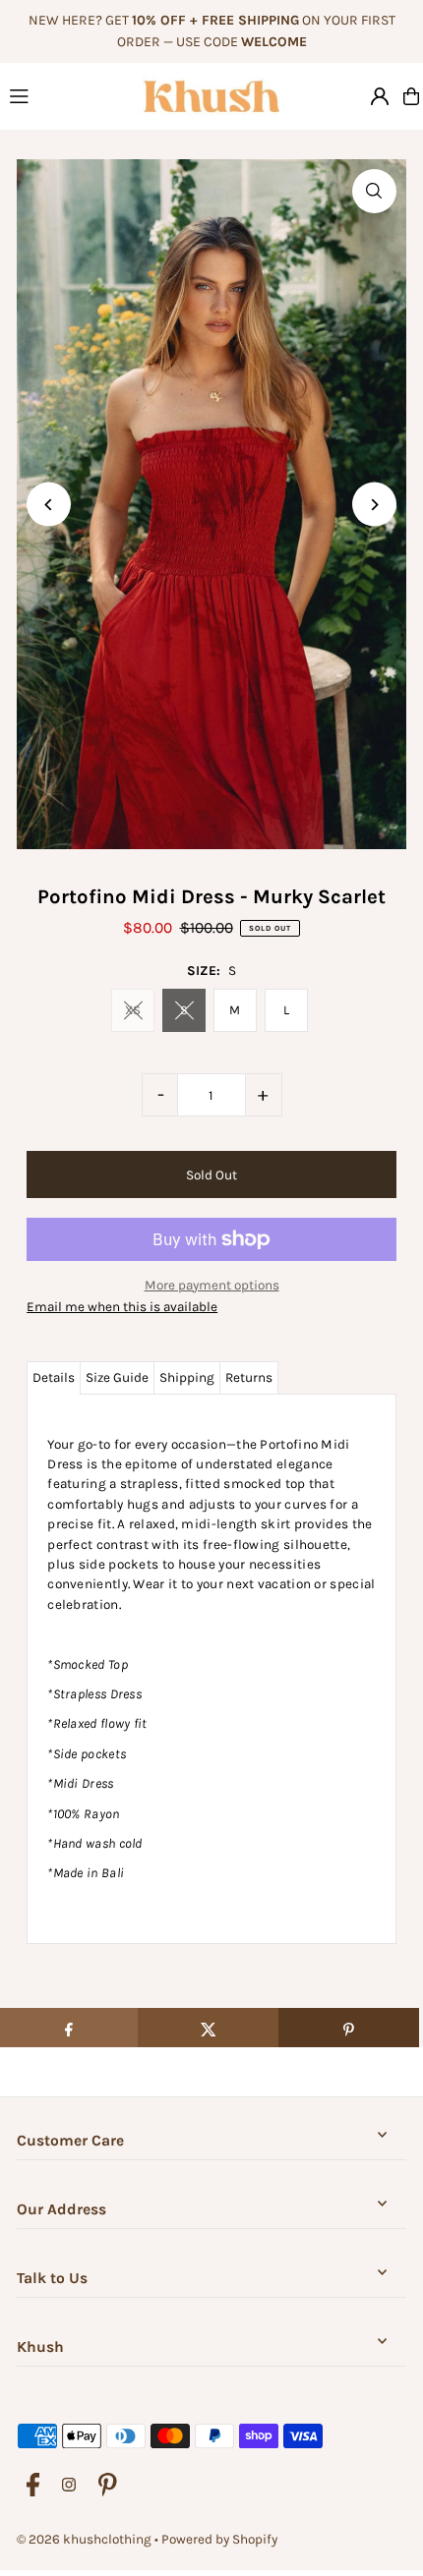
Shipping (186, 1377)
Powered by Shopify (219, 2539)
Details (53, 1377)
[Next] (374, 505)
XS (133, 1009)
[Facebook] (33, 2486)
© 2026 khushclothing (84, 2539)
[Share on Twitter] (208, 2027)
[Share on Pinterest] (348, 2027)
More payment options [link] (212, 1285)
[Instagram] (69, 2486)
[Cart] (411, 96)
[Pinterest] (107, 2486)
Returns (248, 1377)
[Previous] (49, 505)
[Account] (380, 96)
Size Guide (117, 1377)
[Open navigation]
++++++++
Problem statement: Print exactly the lines that run from the line containing "[Share on Twitter] (208, 2027)" to the end of the data, both ends included.

Reply:
[Share on Twitter] (208, 2027)
[Share on Pinterest] (348, 2027)
More payment options [link] (212, 1285)
[Instagram] (69, 2486)
[Cart] (411, 96)
[Pinterest] (107, 2486)
Returns (248, 1377)
[Previous] (49, 505)
[Account] (380, 96)
Size Guide (117, 1377)
[Open navigation]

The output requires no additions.